İlişkilerimiz de su gibidir; çağlar, donar, kaynayıp buhar olur… Su gibi akıp giden dinamik bir oyun İki Kore’nin Birleşmesi. Şarkılarla, tutkusu bitmiş ilişkiye tepki olarak gelişen hafıza kayıplarıyla enfes bir Aşk’a özlem oyunu… Ortaçgil’in şarkısındaki gibi, önümüzde barajlar var/ bu su hiç durmaz.

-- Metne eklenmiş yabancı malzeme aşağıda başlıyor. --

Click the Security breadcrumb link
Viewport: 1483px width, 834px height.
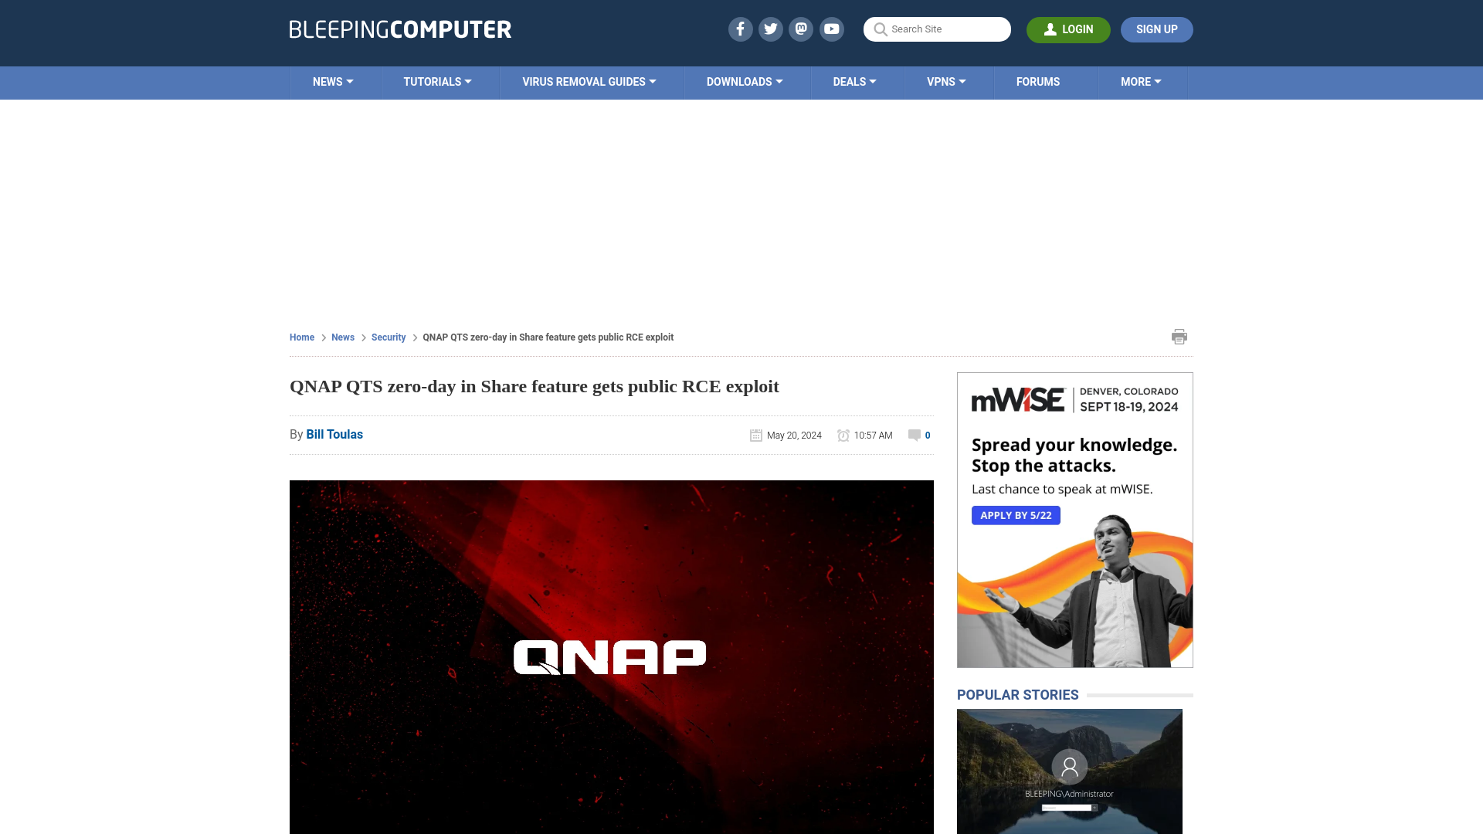388,337
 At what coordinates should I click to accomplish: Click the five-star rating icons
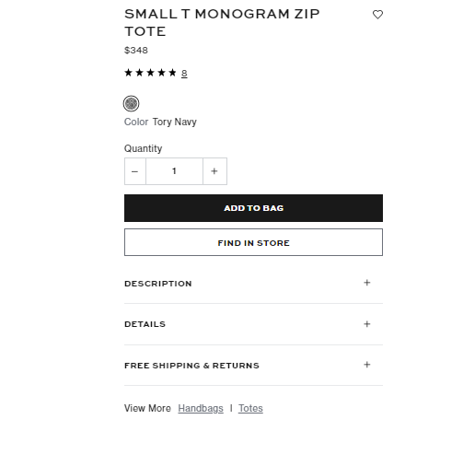150,73
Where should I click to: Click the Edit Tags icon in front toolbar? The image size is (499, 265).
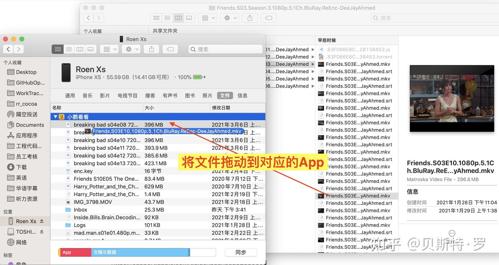click(170, 49)
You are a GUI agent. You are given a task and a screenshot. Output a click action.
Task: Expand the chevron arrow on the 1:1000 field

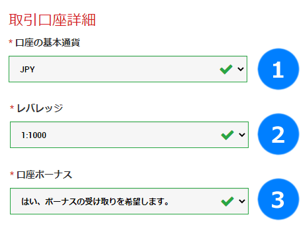[x=242, y=135]
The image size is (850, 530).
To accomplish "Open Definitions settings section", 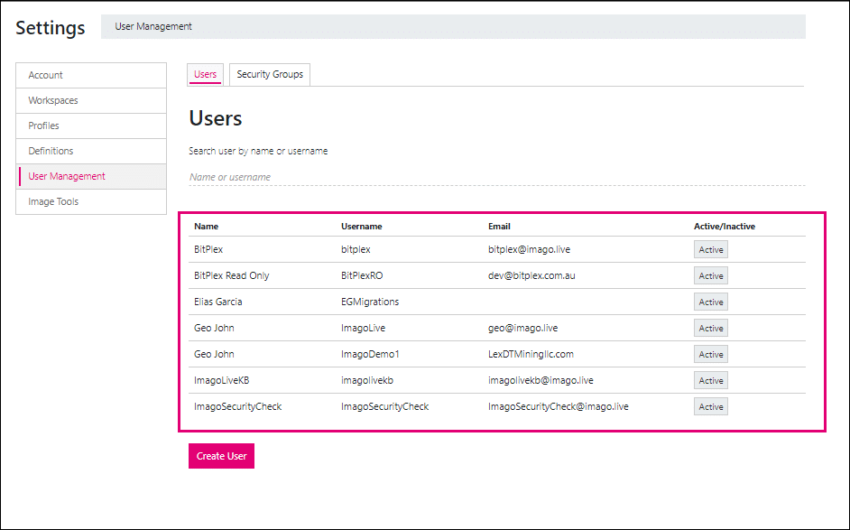I will [91, 151].
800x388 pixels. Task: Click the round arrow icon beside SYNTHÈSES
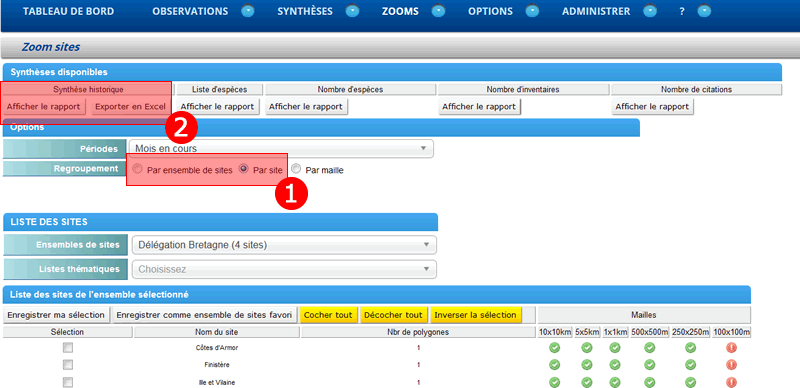coord(352,11)
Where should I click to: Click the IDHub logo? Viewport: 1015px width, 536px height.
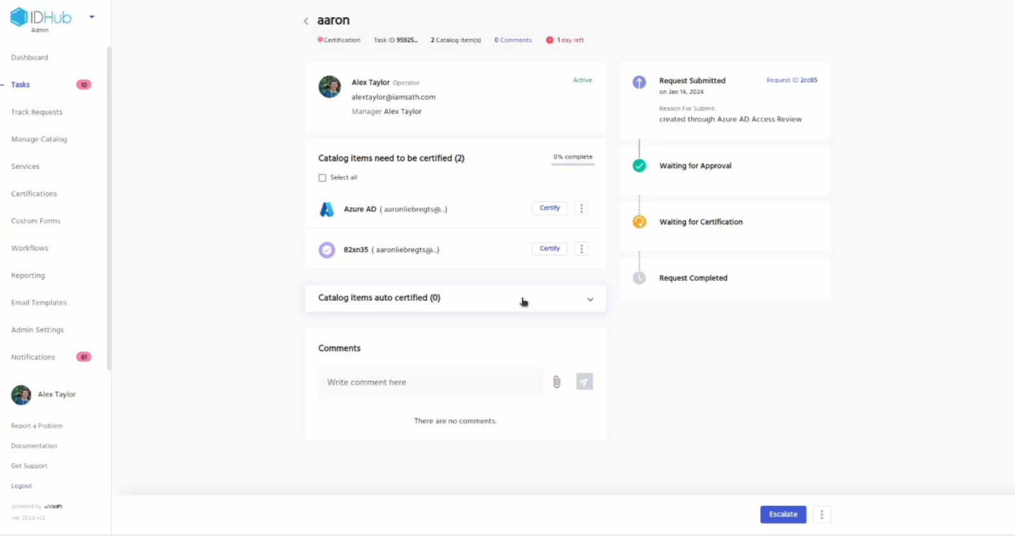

Ceren Gündoğan: 1983 İstanbul doğumlu. İBBŞT TAL'de ve Akademi İstanbul Tiyatro bölümlerinde oyunculuk, Kocaeli Üniversitesi GSF/ Sahne Sanatları Dramatik Yazarlık bölümlerinde öğrenim gördü. İstanbul Devlet Tiyatroları’nda oyuncu ve reji asistanlığı, Asis Yapım'da proje tasarım asistanlığı ile dizi ve belgesel senaristliği yaptı. İlk romanı Yaralı Rüzgâr, 2022 Mayıs ayında Eksik Parça Yayınları etiketiyle yayınlandı. Artı TV'de Artı Sahne programı sürdürüyor.